▸ **TASK ITEM**:
Output the full listing below exactly as it reads, and skip anything that is a picture.

** ENTRIES SUPPLIED follows **

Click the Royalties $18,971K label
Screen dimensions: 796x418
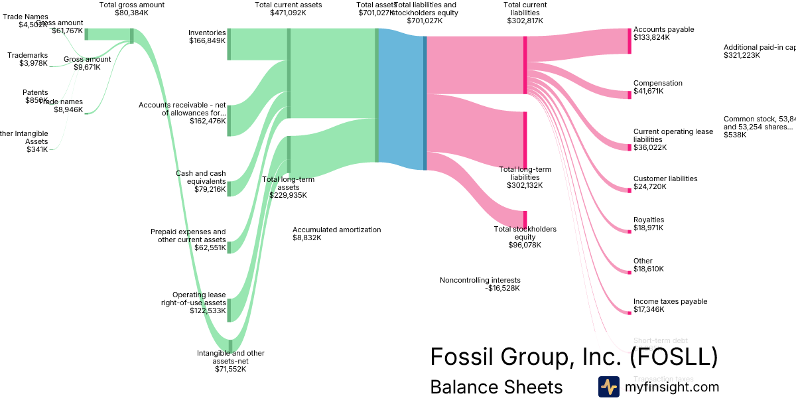(x=649, y=224)
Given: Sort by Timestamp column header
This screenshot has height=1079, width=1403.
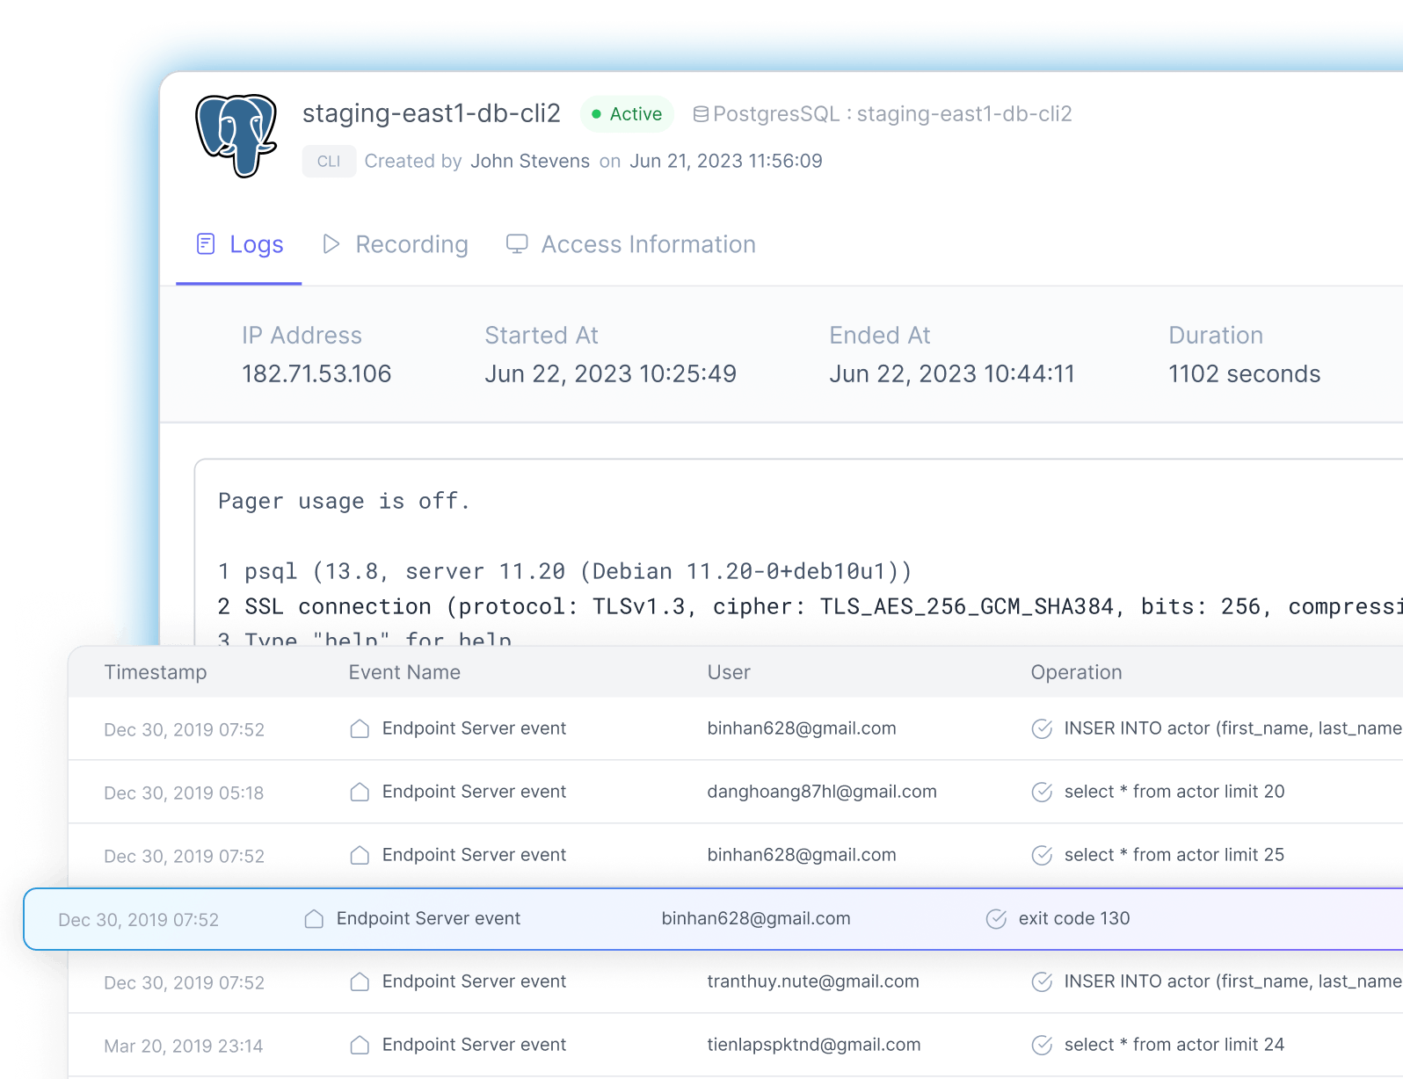Looking at the screenshot, I should tap(156, 672).
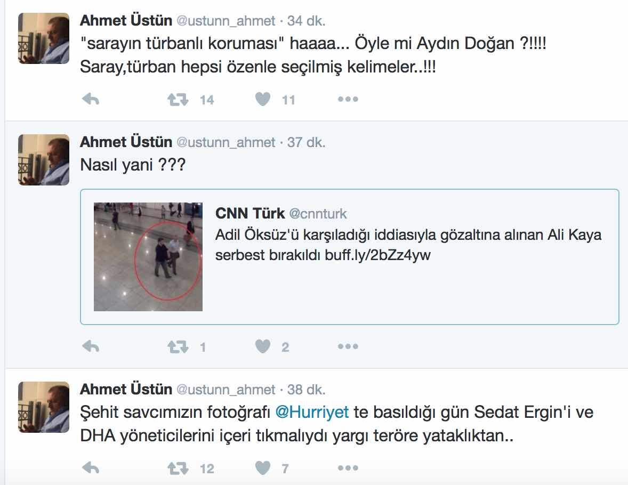Open the 37 dk. tweet timestamp

click(x=306, y=142)
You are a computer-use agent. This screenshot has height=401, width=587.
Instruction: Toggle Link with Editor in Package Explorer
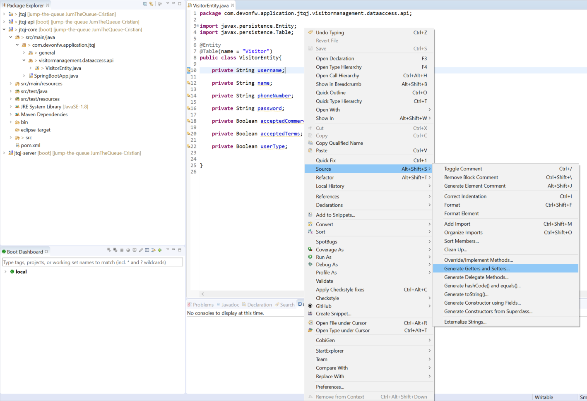pos(151,4)
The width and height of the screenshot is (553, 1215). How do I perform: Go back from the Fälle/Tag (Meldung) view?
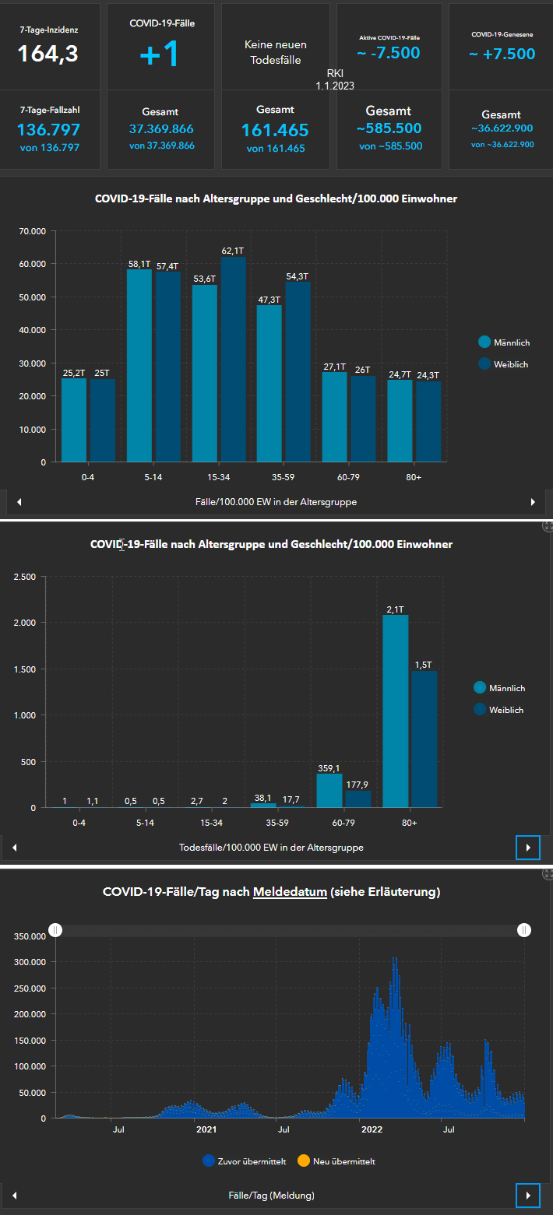click(x=14, y=1195)
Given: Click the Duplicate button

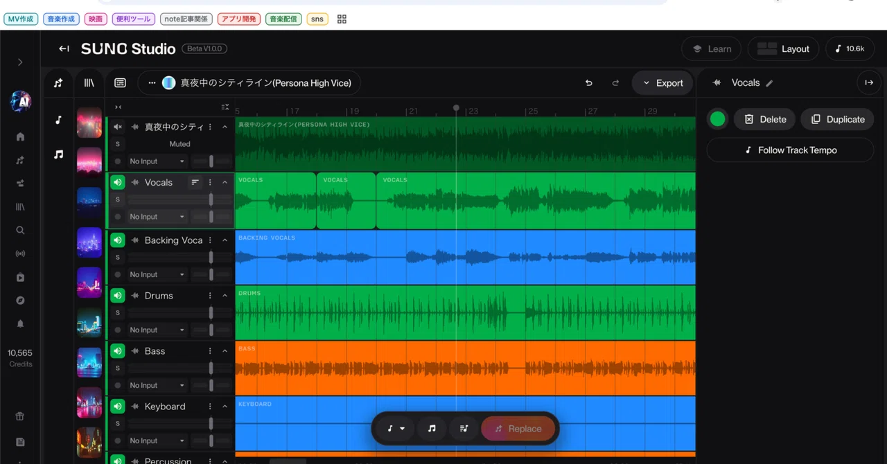Looking at the screenshot, I should click(x=838, y=119).
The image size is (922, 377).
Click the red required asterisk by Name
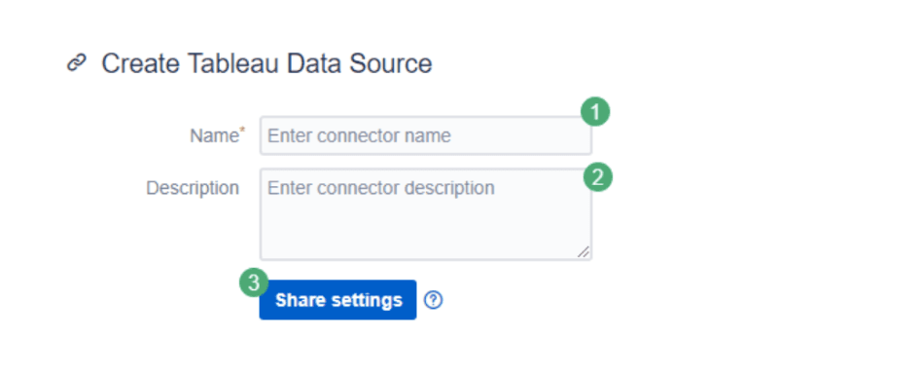241,130
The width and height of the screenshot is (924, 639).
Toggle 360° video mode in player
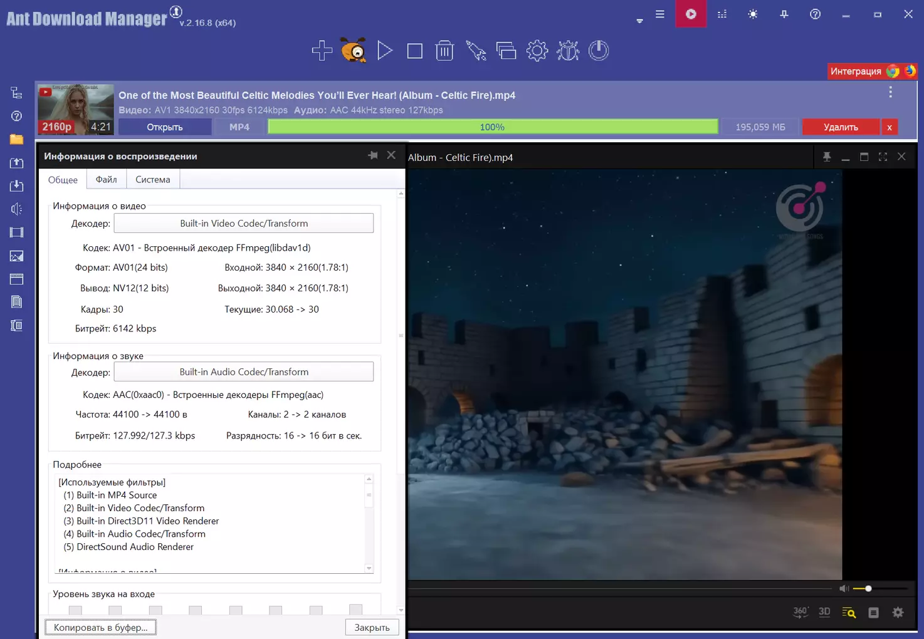click(801, 612)
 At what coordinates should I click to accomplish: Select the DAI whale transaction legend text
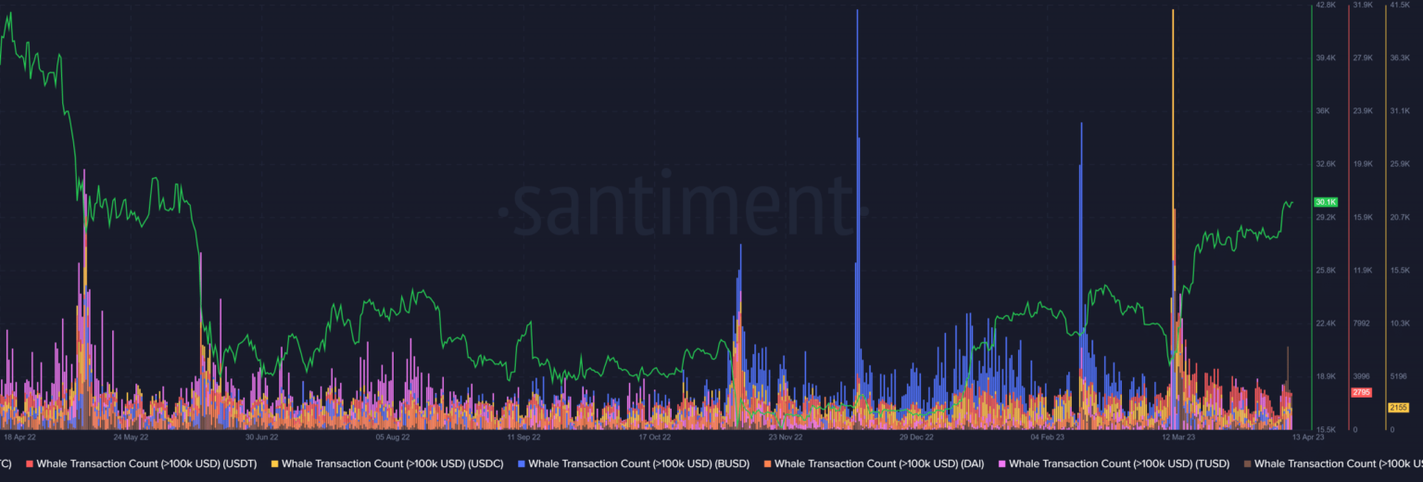click(878, 463)
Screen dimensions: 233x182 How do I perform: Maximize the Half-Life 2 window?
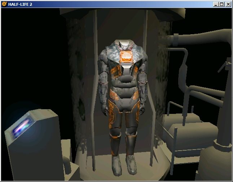point(221,4)
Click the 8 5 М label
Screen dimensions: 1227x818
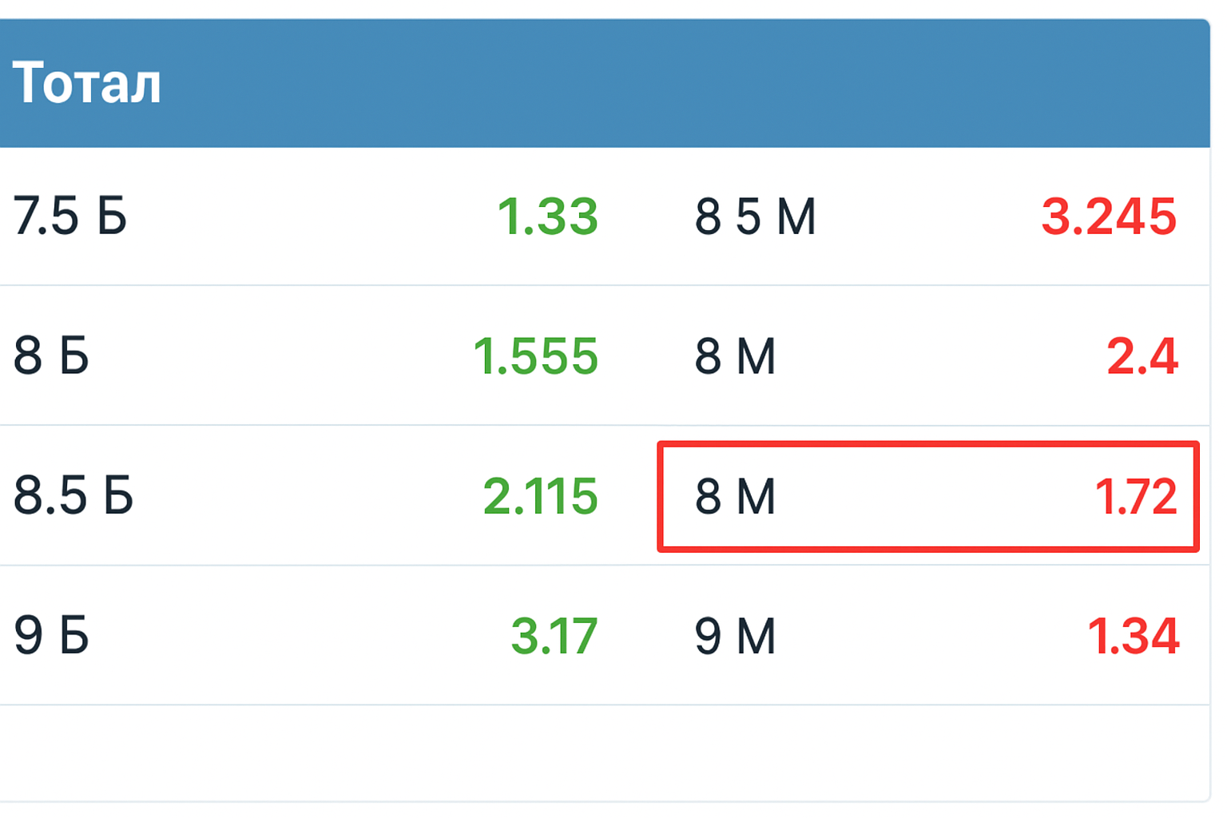click(x=755, y=216)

** End of ENTRIES SUPPLIED **

▸ **SOLUTION TO THIS PROBLEM**:
Click the Royalties $18,971K label
Screen dimensions: 796x418
(x=649, y=224)
Given: Sort by Timestamp column header
This screenshot has height=1079, width=1403.
Looking at the screenshot, I should tap(156, 672).
Open the 37 dk. tweet timestamp

click(x=306, y=142)
You are a computer-use agent. This screenshot has height=401, width=587.
Instruction: Toggle Link with Editor in Package Explorer
pos(151,4)
The width and height of the screenshot is (553, 1215). How do I perform: Go back from the Fälle/Tag (Meldung) view?
click(x=14, y=1195)
Given: Click the Duplicate button

Looking at the screenshot, I should click(x=838, y=119).
The image size is (922, 377).
Click the red required asterisk by Name
241,130
The width and height of the screenshot is (924, 639).
Toggle 360° video mode in player
click(801, 612)
 At what coordinates should I click to accomplish: Select the DAI whale transaction legend text
click(878, 463)
Screen dimensions: 233x182 How do I perform: Maximize the Half-Life 2 window?
point(221,4)
Click the 8 5 М label
Screen dimensions: 1227x818
click(x=755, y=216)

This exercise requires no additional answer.